Continue the passage on type A personality, picking up right after its last sentence.

Exercise passage: Begin

People typically use the term “type A personality” to describe someone they see as being domineering, competitive, reward-driven, or high-achieving. These are just some of the traits that a person with a type A personality is likely to have.
There are numerous potential benefits to having a type A personality but also some possible drawbacks. For instance, although people with this personality type may be more competitive or driven, they could also be more prone to stress and anger.
This article provides more information about the characteristics associated with a type A personality. It also looks at how a type A personality compares with type B, C, and D personalities.
According to the American Psychological Association (APA), people with a type A personality may have the following traits:
- motivated by achievement
- operating at a more urgent pace than others
- impatience or irritation with slowness
- aggressive, rude, or hostile
- more likely to feel stressed
Experts describe a type B personality as the opposite of a type A personality. Individuals with this personality type tend to be much more easygoing, flexible, and laid-back. A lack of aggression and hostility is also a defining characteristic of a type B personality.

Exercise passage: End
Input data: Begin

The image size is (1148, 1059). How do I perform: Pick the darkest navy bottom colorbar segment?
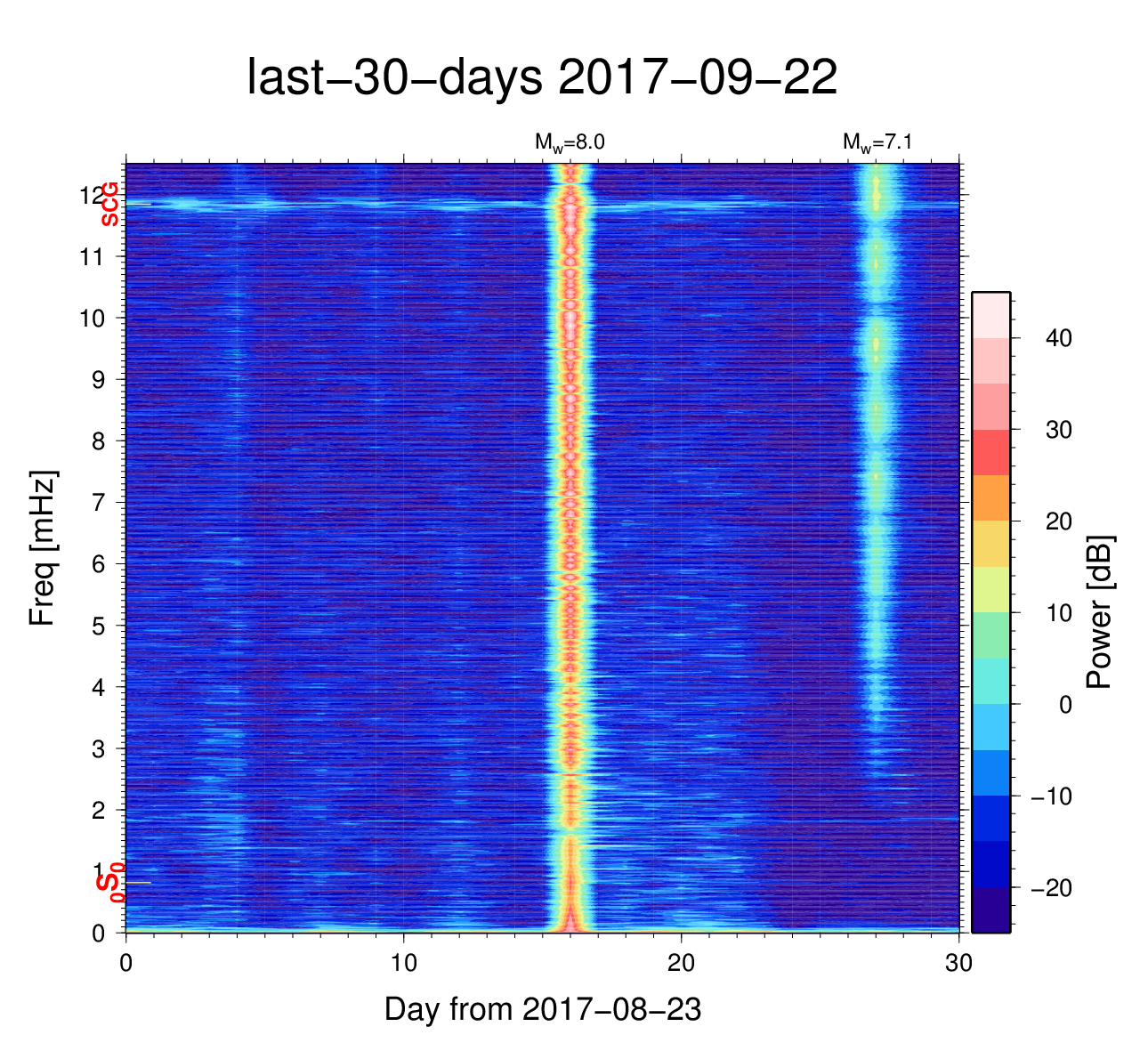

Input data: End
Input data: Begin

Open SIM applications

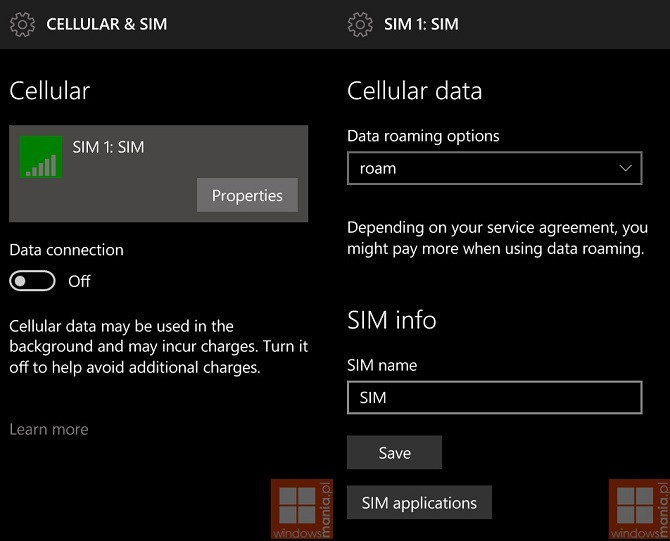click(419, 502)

Input data: End

Answer to this exercise:
Unlike those with a type A personality, people with a type B personality do not feel the need to dominate or prove their superiority or abilities. They are less likely to become impatient, irritated, or frustrated and are much less competitive.
People with a type C personality tend to be more passive and less assertive than those with a type A personality. They may be kinder and more obedient, as well as more likely to cooperate with and help others rather than focusing on their individual goals.
A 2017 paper on the four main personality types found that people with a type C personality were typically more creative than those with other personality types. However, these individuals can have a more pessimistic view of life, which can lead to feelings of dissatisfaction and demotivation.
The characteristics of a type D personality include a predisposition to frequent negative feelings and emotions, as well as a tendency to suppress emotions and expression in social situations.
Unlike people with a type A personality, who like to be the center of attention, individuals with a type D personality are socially inhibited, less confident, and nervous in social situations. They have a higher risk of becoming socially isolated and may experience more problems with mental health.
The type A personality has many positive associated characteristics, such as being:
- creative and proactive
- more engaged and satisfied at work
- an effective and decisive leader
Being able to make quick decisions in challenging situations can be a useful skill, while finding satisfaction at work can be good for both physical and mental health.
On the flip side, certain traits, such as aggressive behaviors at work or a competitive approach to colleagues, can make those with a type A personality more isolated in the workplace. This can affect job satisfaction and lead to further feelings of hostility toward others.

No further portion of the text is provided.